Pubblicato in: Commercio, Devoluzione socialismo, Problemia Energetici, Russia, Stati Uniti, Trump, Unione Europea

Trump. La Germania comprerà gas liquefatto americano.

Giuseppe Sandro Mela.

2018-10-27.

G7 Leaders Summit in Canada

Ma chi mai si credeva di essere Frau Merkel? Adesso rientra nei ranghi.


Il titolo del The Wall Street Journal, una testata da sempre liberal democratica, è più che eloquente:

In Win for Trump, Merkel Changes Course on U.S. Gas Imports

«BERLIN—Chancellor Angela Merkel has offered government support to efforts to open up Germany to U.S. gas, a key concession to President Trump as he tries to loosen Russia’s grip on Europe’s largest energy market.

Over breakfast this month, the chancellor told a small group of lawmakers her government had decided to co-finance the construction of a €500 million ($576 million) liquefied natural gas shipping terminal in northern Germany, according to people familiar with the meeting, giving a crucial nudge to a project ….»

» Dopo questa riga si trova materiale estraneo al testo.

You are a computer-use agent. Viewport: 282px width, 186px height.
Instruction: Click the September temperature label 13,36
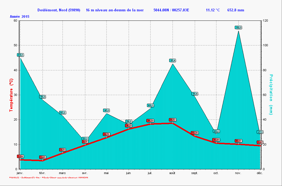[195, 133]
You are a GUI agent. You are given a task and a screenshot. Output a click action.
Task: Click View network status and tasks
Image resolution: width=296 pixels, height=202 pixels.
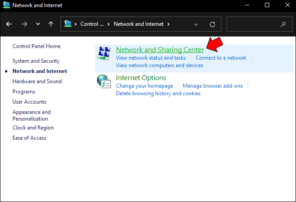click(151, 58)
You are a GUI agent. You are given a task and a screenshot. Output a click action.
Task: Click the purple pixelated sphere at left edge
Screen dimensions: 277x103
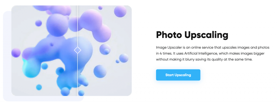pos(16,53)
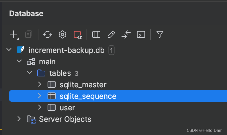Expand the sqlite_sequence table chevron
This screenshot has width=227, height=135.
click(40, 96)
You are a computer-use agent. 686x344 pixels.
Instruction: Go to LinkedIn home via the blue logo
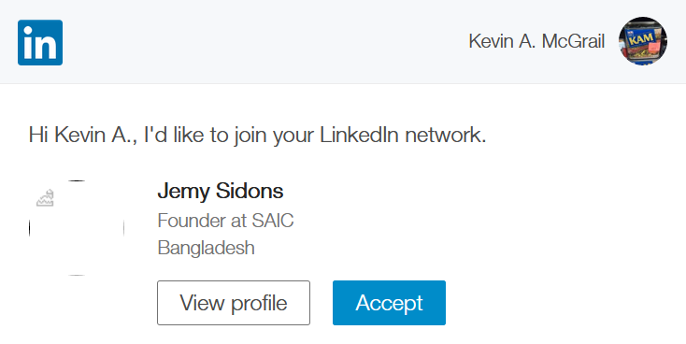click(x=40, y=42)
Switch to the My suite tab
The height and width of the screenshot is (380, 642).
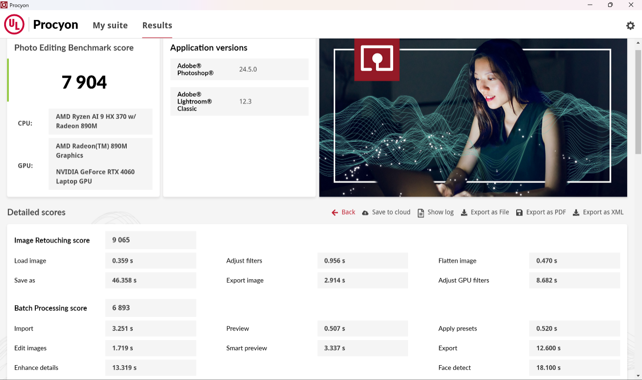point(110,26)
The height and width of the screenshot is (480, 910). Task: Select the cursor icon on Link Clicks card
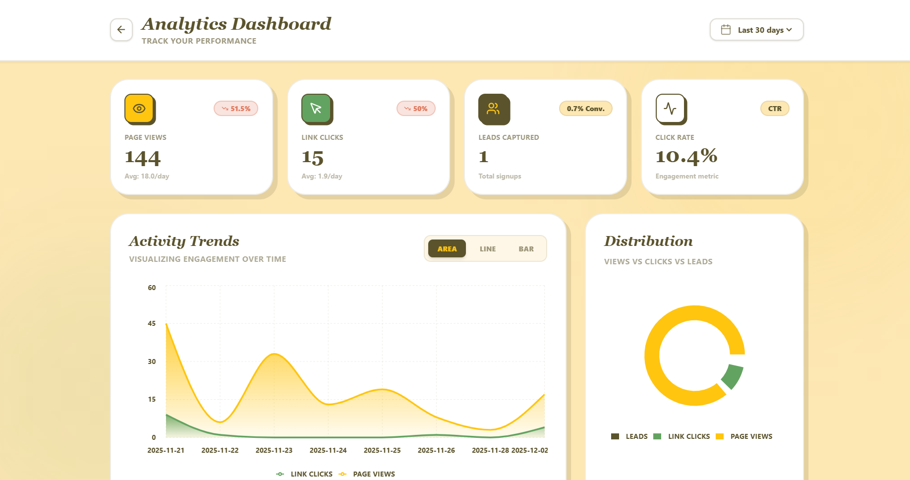317,109
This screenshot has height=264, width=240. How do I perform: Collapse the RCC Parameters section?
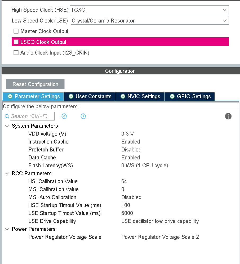point(7,173)
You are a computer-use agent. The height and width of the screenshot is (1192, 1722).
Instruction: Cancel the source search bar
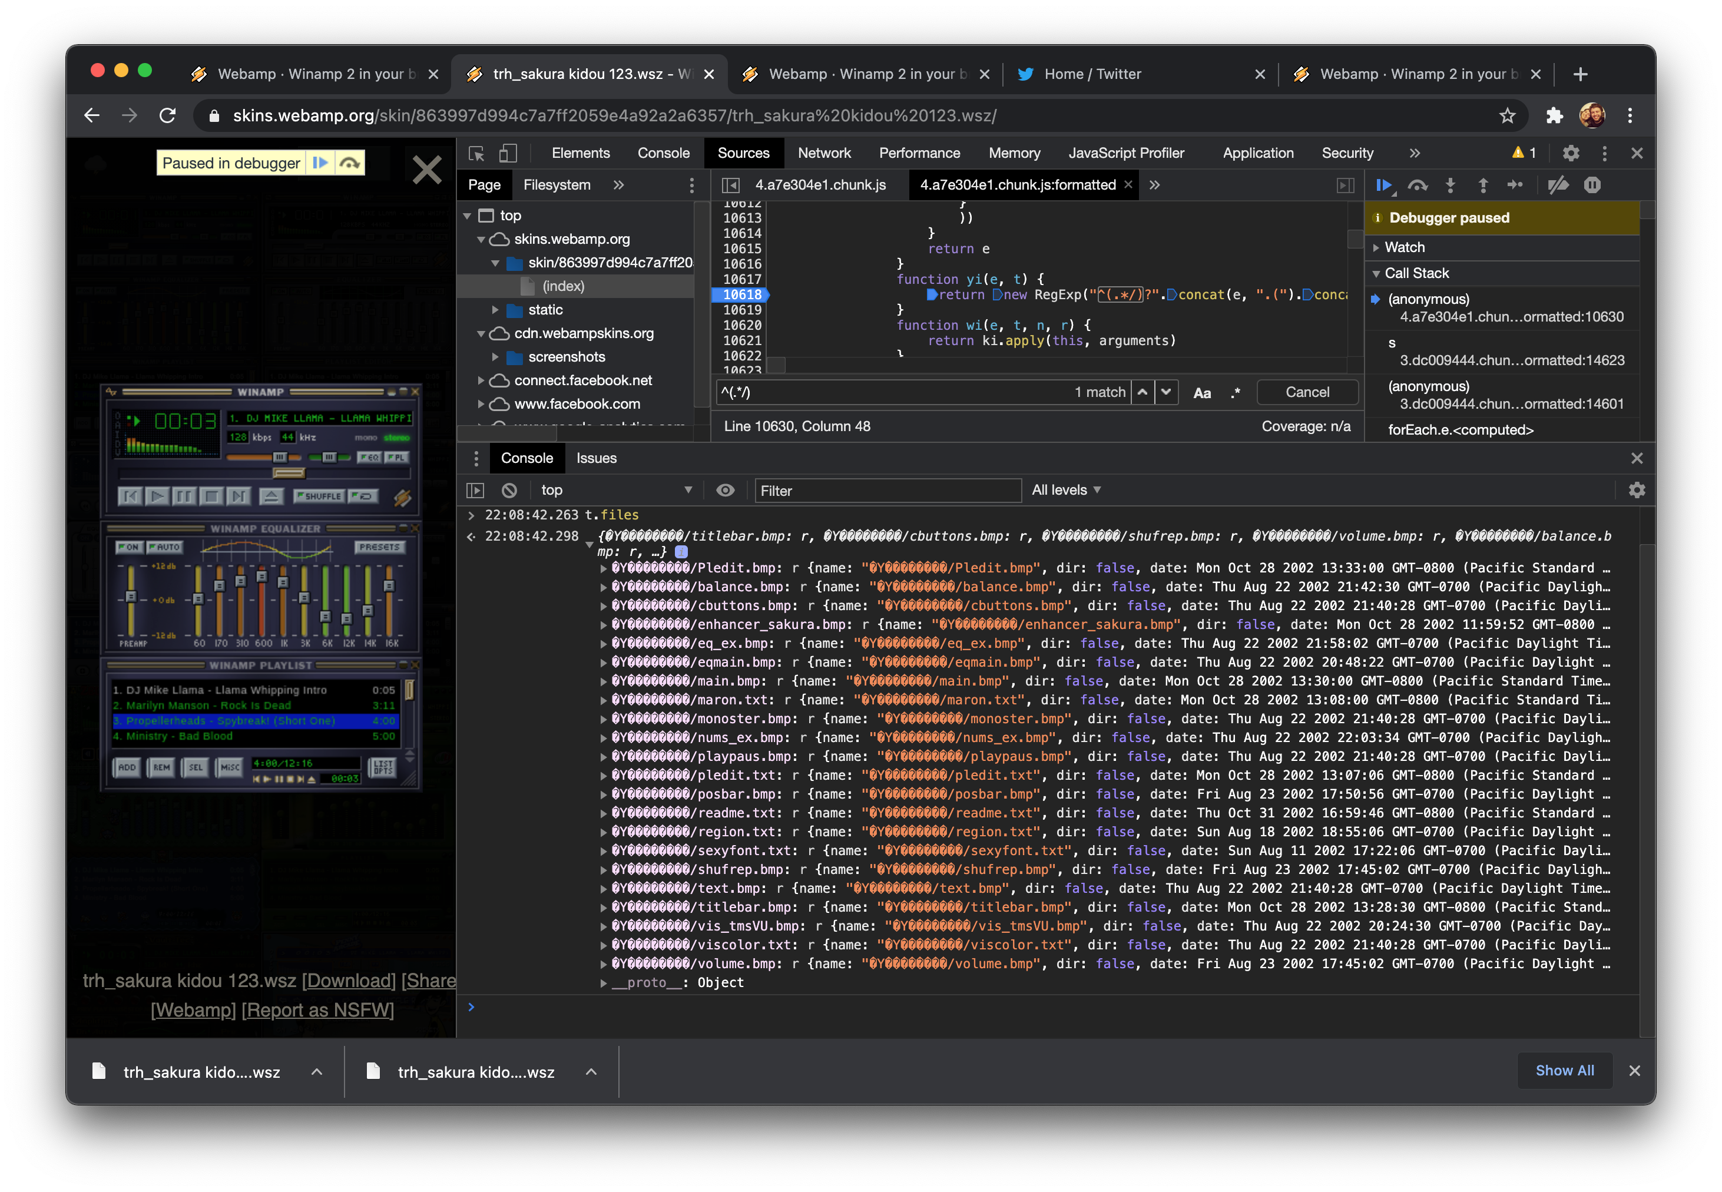coord(1307,393)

Non solo la Germania importerà gas naturale liquefatto dagli Stati Uniti, ma addirittura il Governo tedesco cofinanzierà l’impianto di degasificazione.

Inutile sottolinearlo: è una grande vittoria per il Presidente Trump ed una profonda umiliazione per la Bundeskanzlerin Frau Merkel, da sempre avversa a questo progetto, caldeggiando invece il Nord Stream 2.

*

Molto significativo il titolo, dell’articolo, del The Hill.

Merkel moves to open up Germany to US gas imports after Trump’s push: report

«German Chancellor Angela Merkel is making a move to open up Germany’s market to U.S. gas companies, following a lobbying push from President Trump, The Wall Street Journal reported.

Merkel told a group of lawmakers over breakfast in October that her government will co-finance a $576 million liquified natural gas (LNG) shipping terminal in northern Germany, the Journal reported, citing people familiar with the meeting.

The project had been stalled for years, but Trump has lobbied hard for Europe to increase LNG purchases from the U.S. while reducing their reliance on Russia.

Germany gets most of its gas from Russia, and American efforts to open its market to U.S. companies has stalled due to lack of government support.

Merkel told lawmakers that the decision to co-finance the LNG terminal was “strategic” and could pay off in the long term, people familiar with the meeting told the Journal.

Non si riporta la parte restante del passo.